[AVAILABLE RECORDS Boundary: Start]

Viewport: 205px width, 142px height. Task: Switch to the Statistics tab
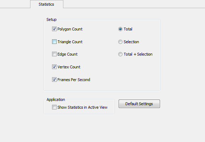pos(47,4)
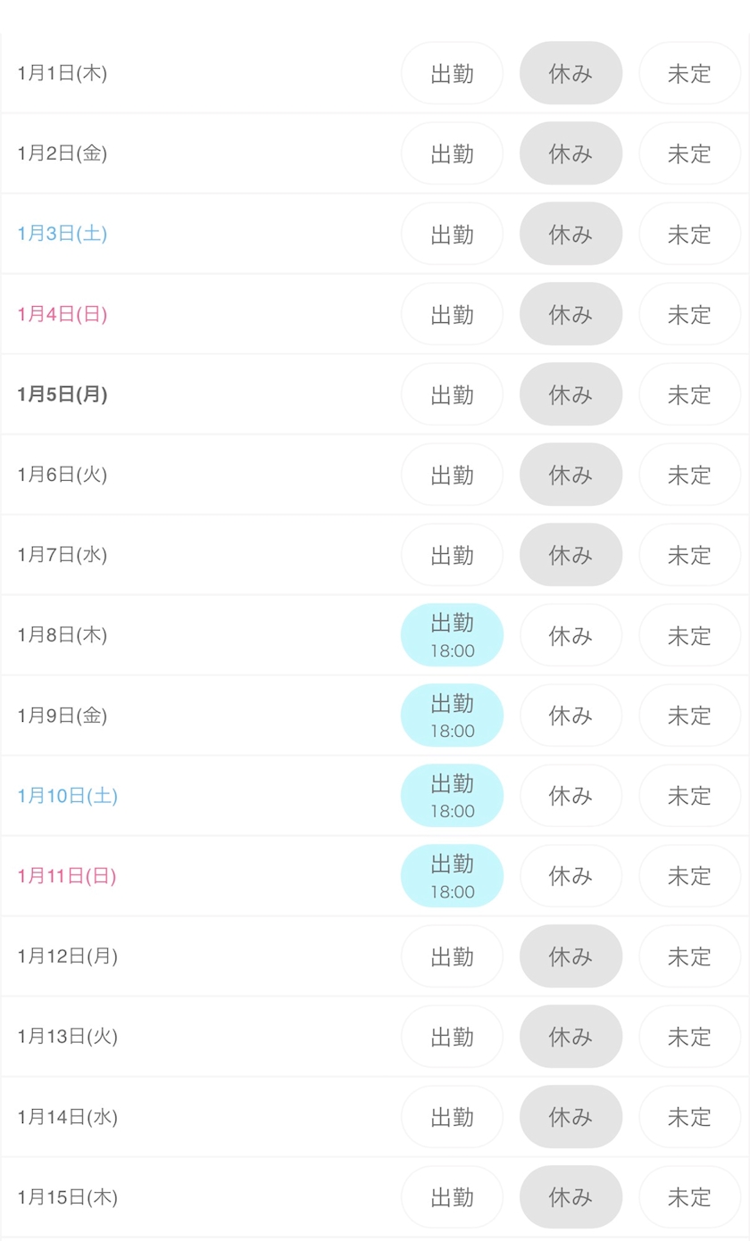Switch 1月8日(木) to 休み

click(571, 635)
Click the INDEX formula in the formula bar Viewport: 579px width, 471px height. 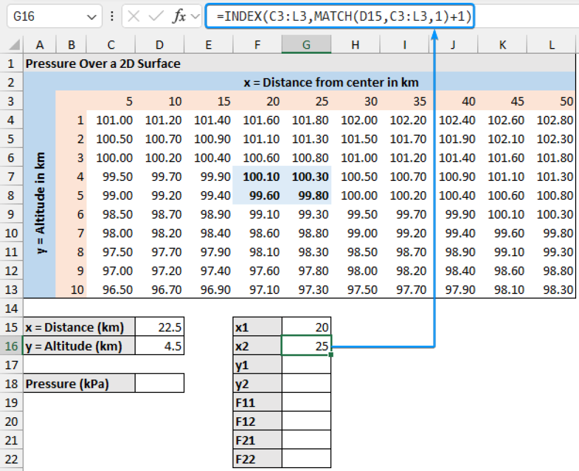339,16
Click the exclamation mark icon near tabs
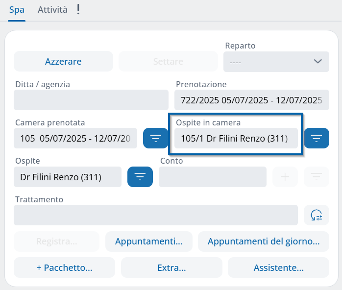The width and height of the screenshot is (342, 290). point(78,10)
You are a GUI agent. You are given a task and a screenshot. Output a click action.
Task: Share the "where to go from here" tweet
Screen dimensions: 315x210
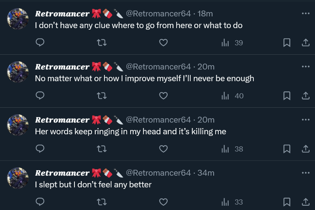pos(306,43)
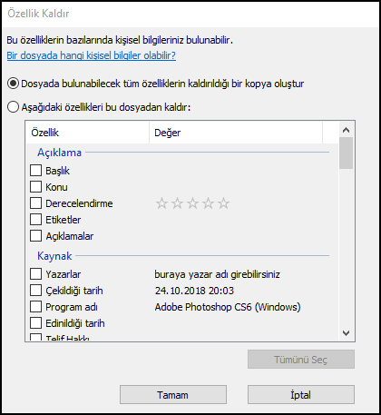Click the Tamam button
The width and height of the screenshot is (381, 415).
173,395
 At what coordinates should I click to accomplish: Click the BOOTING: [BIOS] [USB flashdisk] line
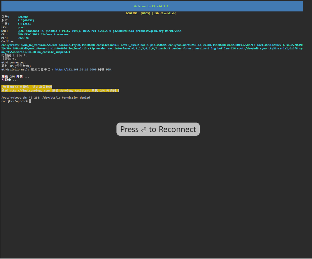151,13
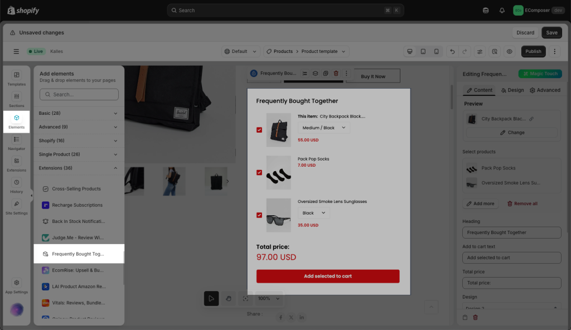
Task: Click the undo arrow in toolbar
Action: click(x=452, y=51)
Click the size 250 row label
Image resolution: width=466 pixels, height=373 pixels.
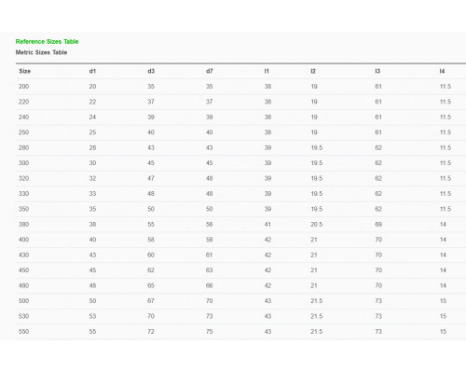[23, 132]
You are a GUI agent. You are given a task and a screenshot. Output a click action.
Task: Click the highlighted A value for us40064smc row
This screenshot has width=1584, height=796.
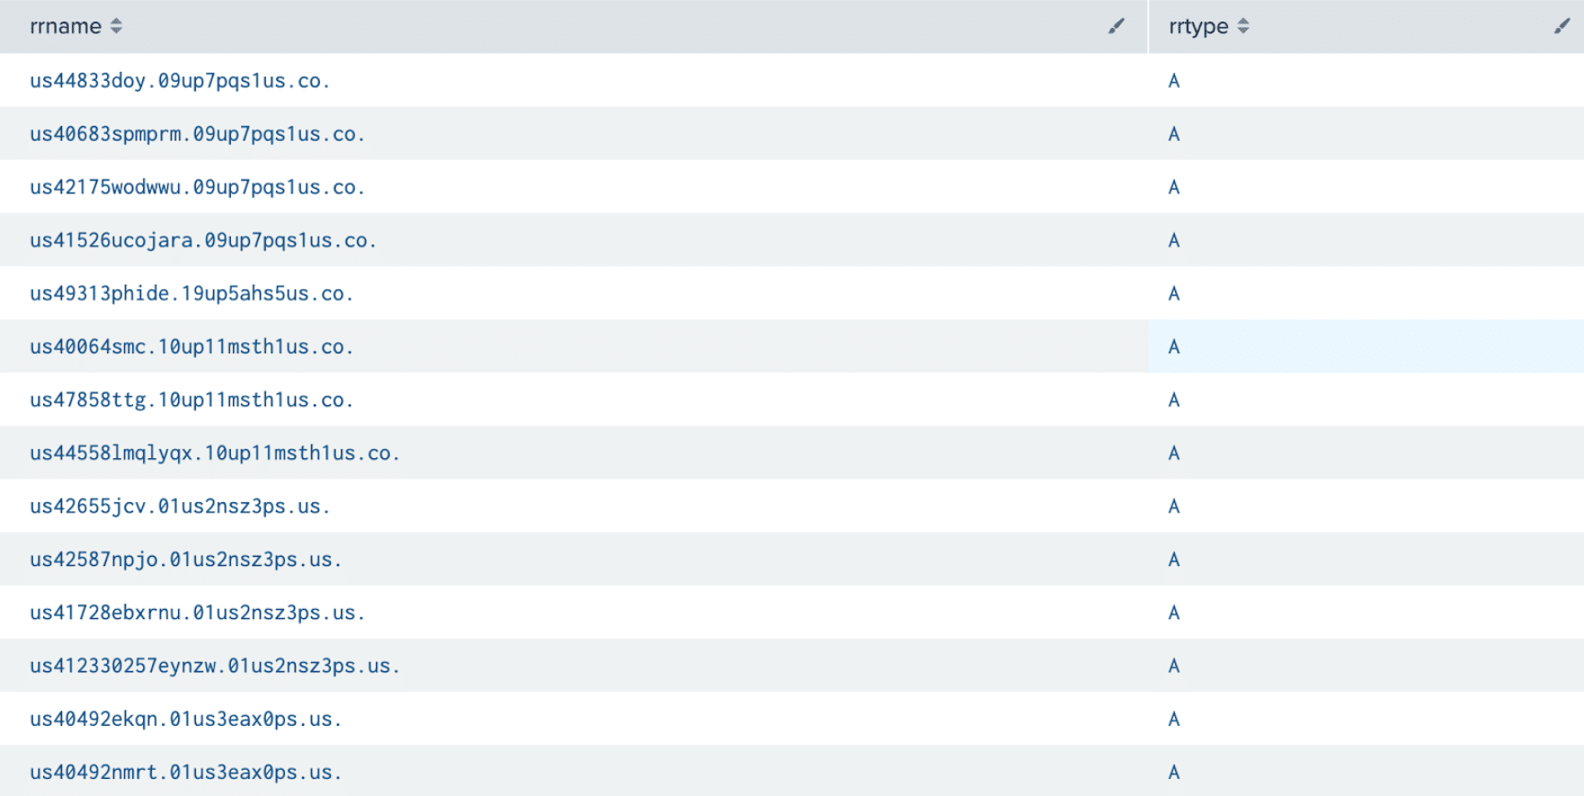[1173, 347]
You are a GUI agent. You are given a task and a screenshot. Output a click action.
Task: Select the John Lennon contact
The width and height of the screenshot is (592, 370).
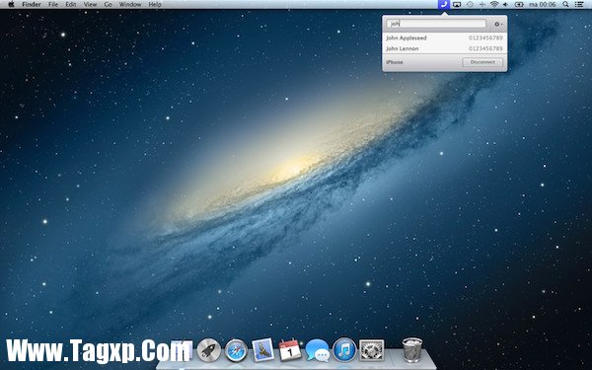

[AVAILABLE RECORDS Boundary: End]
[AVAILABLE RECORDS Boundary: Start]

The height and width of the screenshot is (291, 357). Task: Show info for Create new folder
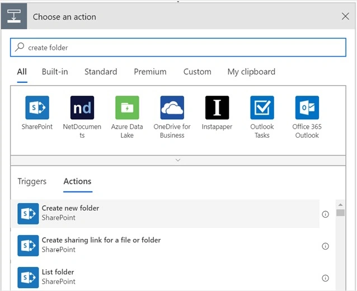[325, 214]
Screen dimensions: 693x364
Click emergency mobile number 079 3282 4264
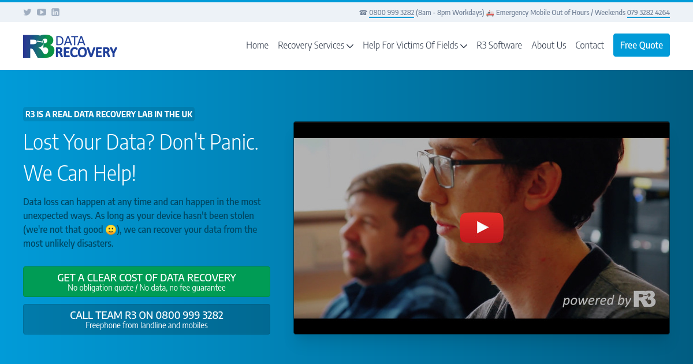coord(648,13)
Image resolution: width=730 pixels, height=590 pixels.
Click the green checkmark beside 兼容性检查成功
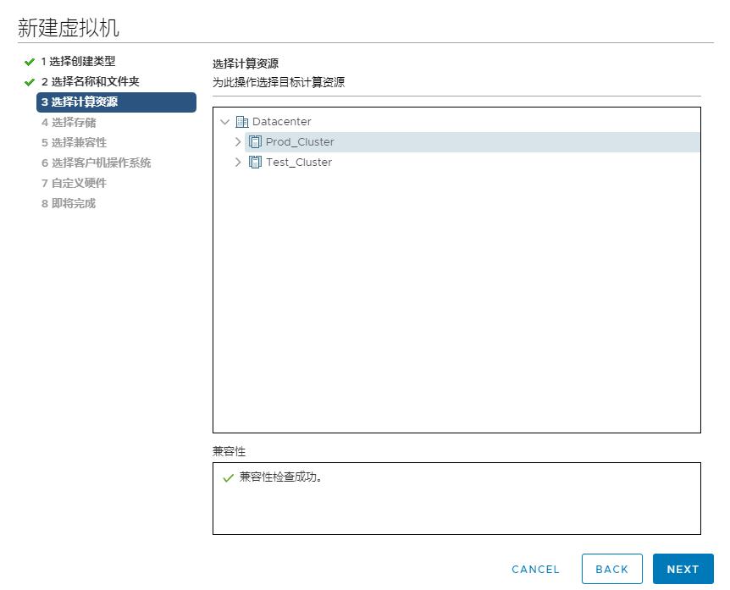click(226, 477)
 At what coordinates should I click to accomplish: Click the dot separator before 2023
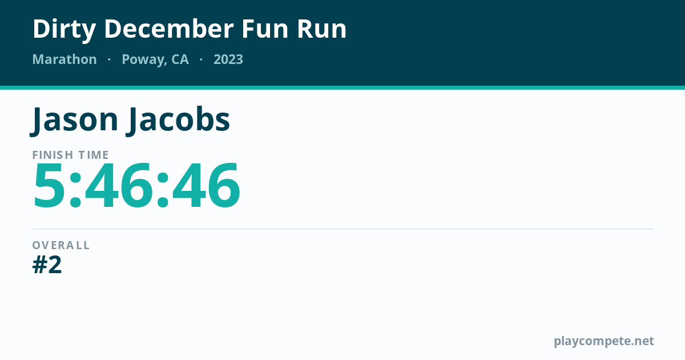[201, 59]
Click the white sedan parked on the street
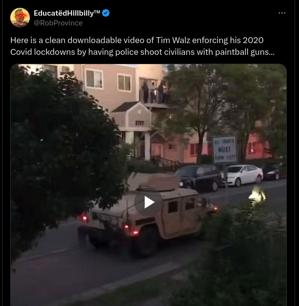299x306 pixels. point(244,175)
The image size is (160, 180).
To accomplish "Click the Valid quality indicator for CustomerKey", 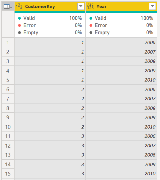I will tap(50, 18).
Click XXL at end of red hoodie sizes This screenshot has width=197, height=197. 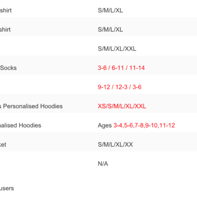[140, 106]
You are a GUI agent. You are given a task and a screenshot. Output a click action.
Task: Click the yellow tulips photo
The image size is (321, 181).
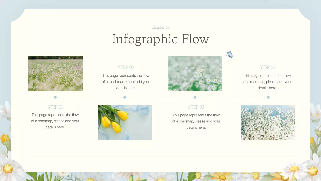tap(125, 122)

[AVAILABLE RECORDS Boundary: End]
[AVAILABLE RECORDS Boundary: Start]

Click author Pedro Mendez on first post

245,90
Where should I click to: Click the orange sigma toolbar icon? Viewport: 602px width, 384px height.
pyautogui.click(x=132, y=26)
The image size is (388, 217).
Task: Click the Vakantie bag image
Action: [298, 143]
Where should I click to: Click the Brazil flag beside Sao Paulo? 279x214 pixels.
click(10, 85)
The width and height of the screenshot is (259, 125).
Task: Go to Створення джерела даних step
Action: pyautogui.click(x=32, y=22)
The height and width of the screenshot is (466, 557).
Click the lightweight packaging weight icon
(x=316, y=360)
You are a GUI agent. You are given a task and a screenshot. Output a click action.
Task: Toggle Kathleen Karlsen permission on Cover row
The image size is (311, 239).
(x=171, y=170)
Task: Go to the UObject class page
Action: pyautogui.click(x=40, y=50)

[AVAILABLE RECORDS Boundary: End]

DIRECTIONS FOR THIS TASK: Both boundary lines included, write out word for word only the lines above from the one containing "This screenshot has width=1584, height=796." to the one containing "The width and height of the screenshot is (592, 370).", leaving out any pictures.

RESULT:
This screenshot has width=1584, height=796.
[1173, 347]
You are a GUI agent. You are given a task and a screenshot. Output a click action.
Task: Select the John Lennon contact
The width and height of the screenshot is (592, 370).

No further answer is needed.